Collected data entries
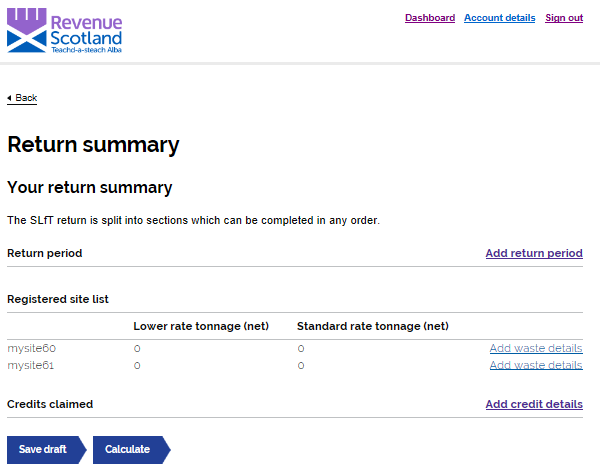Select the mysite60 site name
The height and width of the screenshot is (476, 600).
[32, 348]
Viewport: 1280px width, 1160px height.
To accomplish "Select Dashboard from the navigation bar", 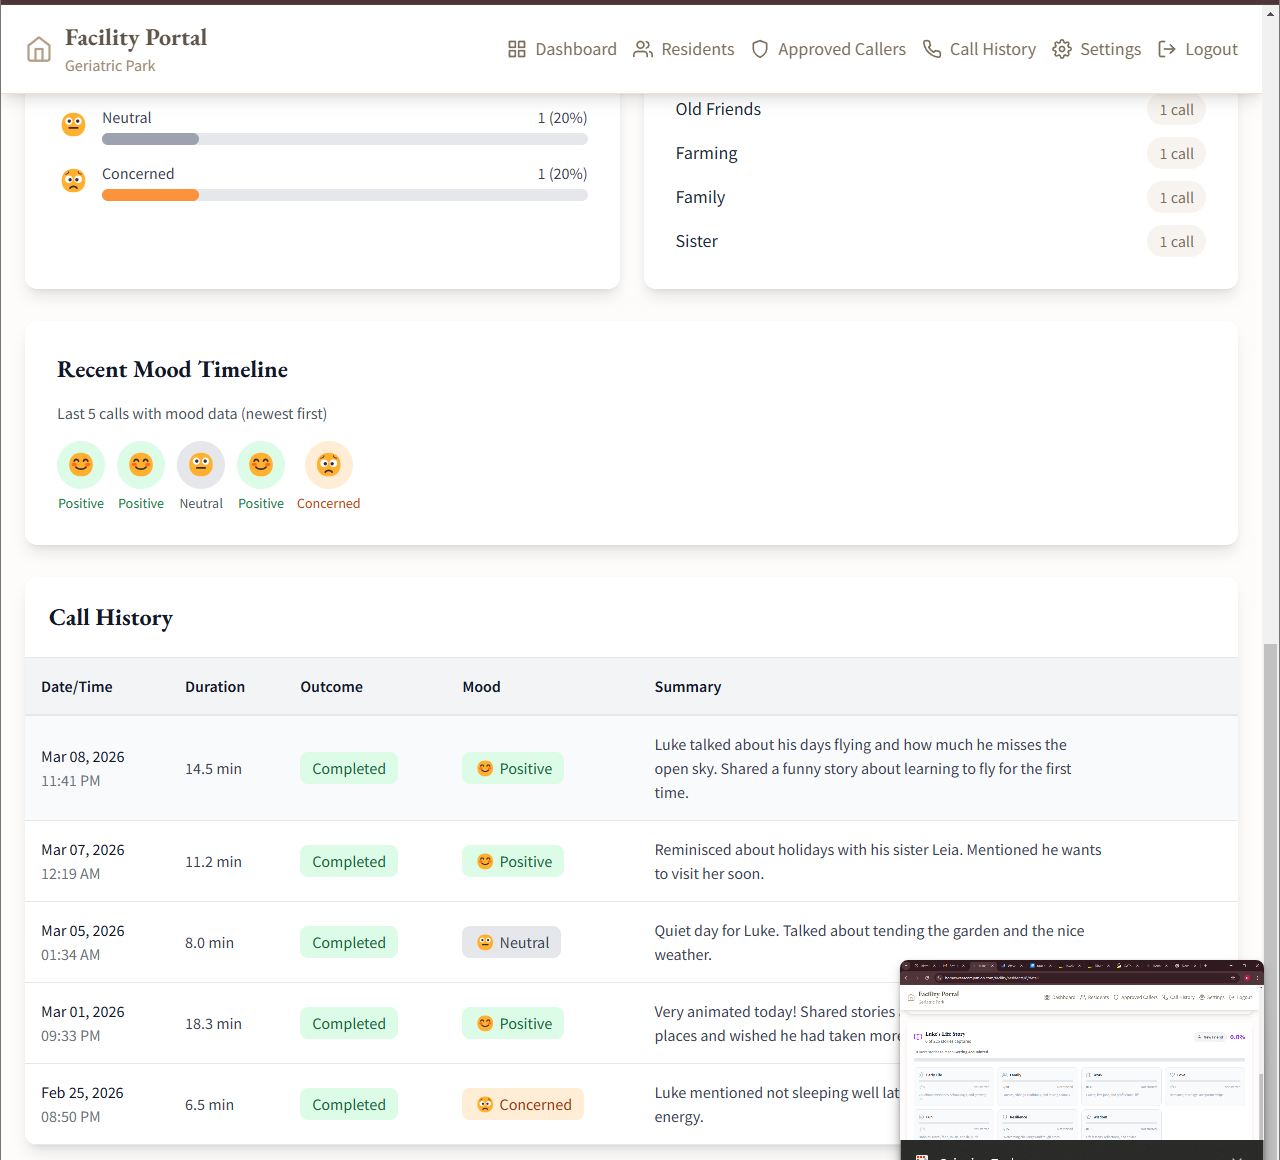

Exercise prompt. With all pictures excluded, output exactly the lines from the one containing "Viewport: 1280px width, 1160px height." through the final line of the entries, inclusive.

Answer section.
Viewport: 1280px width, 1160px height.
To accomplish "Select Dashboard from the navigation bar", 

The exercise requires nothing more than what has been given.